The Cato Institute, NFIB and some scholars have filed an amicus brief on the Baldwin petition for cert. See William Yeatman, Baldwin v. United States Is Ideal Vehicle to Revisit Reflexive Deference, 36 Yale J. on Reg.: Notice & Comment (10/29/19), here.  I recommend the article, although it uses APA-speak which may not be familiar to many tax procedure types who spend their time wallowing around in the IRC.  The linked article has further links to the amicus brief.  A key excerpt from the article:
Last Friday, the Cato Institute and National Federation of Independent Business filed a brief in support of their petition. We argue that if Baldwin stands, and the IRS is permitted to wave away 50 years of adverse court decisions with a handful of pages in the Federal Register, then the Court’s inaction would occasion an awful template for other agencies. A sham notice-and-comment process cannot sustain an invitation for judicial deference. 
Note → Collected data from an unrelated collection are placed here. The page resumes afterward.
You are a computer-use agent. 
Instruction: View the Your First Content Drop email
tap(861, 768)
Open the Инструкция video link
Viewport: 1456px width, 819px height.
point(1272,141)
If the Supreme Court takes the case, then it promises to be an administrative law blockbuster. There are any number of doctrinal questions that potentially could come into play. For example: 
•  To what extent is statutory silence not an implied delegation of interstitial lawmaking authority?
•  Is Brand X uniform?
•  Where do judge-made concepts like evidentiary principles and substantive canons fit into the Chevron framework?
•  How serious is the Court about linking agency expertise to the availability of deference?
Finally, for those readers of this blog entry who are fans of the APA, I do highly recommend the  Yale J. on Reg.: Notice & Comment blog, here.  Worth perusing every few days.